▶ **What the exercise asks**
In the records below, find the line containing "Task: Expand twrp_mido download options arrow" and retype it and every line after it exactly, adding nothing.

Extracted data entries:
———
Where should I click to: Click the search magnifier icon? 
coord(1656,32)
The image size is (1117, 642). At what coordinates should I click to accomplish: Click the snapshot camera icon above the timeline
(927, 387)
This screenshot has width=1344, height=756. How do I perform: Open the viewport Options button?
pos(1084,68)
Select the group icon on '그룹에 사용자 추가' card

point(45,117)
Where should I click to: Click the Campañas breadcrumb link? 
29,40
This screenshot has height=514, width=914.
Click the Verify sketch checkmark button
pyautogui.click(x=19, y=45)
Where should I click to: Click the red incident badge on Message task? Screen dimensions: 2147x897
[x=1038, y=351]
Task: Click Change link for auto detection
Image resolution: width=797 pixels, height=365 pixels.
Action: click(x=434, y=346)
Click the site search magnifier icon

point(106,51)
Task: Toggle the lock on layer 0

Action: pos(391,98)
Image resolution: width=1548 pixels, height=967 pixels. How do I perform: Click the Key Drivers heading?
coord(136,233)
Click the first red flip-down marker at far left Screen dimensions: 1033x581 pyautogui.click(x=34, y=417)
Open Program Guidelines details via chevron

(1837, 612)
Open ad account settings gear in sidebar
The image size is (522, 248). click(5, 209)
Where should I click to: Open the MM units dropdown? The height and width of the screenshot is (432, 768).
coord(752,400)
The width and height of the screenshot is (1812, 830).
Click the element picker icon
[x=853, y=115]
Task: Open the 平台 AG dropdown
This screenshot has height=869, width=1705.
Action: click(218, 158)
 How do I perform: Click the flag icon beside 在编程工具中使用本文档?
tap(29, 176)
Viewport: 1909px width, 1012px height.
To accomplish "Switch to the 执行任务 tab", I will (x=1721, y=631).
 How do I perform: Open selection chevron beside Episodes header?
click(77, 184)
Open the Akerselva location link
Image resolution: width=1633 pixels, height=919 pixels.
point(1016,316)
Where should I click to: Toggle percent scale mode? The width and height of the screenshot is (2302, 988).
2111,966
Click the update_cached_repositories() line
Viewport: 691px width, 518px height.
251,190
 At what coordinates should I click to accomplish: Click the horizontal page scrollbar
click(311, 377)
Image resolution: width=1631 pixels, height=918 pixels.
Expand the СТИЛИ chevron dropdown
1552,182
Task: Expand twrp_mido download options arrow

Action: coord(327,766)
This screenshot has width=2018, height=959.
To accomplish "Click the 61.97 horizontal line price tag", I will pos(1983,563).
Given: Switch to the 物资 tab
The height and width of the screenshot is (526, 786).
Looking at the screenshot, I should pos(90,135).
———
▶ **Response for this exercise**
Task: Expand twrp_mido download options arrow

Action: coord(327,766)
This screenshot has width=2018, height=959.
To accomplish "Click the 61.97 horizontal line price tag", I will pos(1983,563).
Given: Switch to the 物资 tab
The height and width of the screenshot is (526, 786).
Looking at the screenshot, I should pos(90,135).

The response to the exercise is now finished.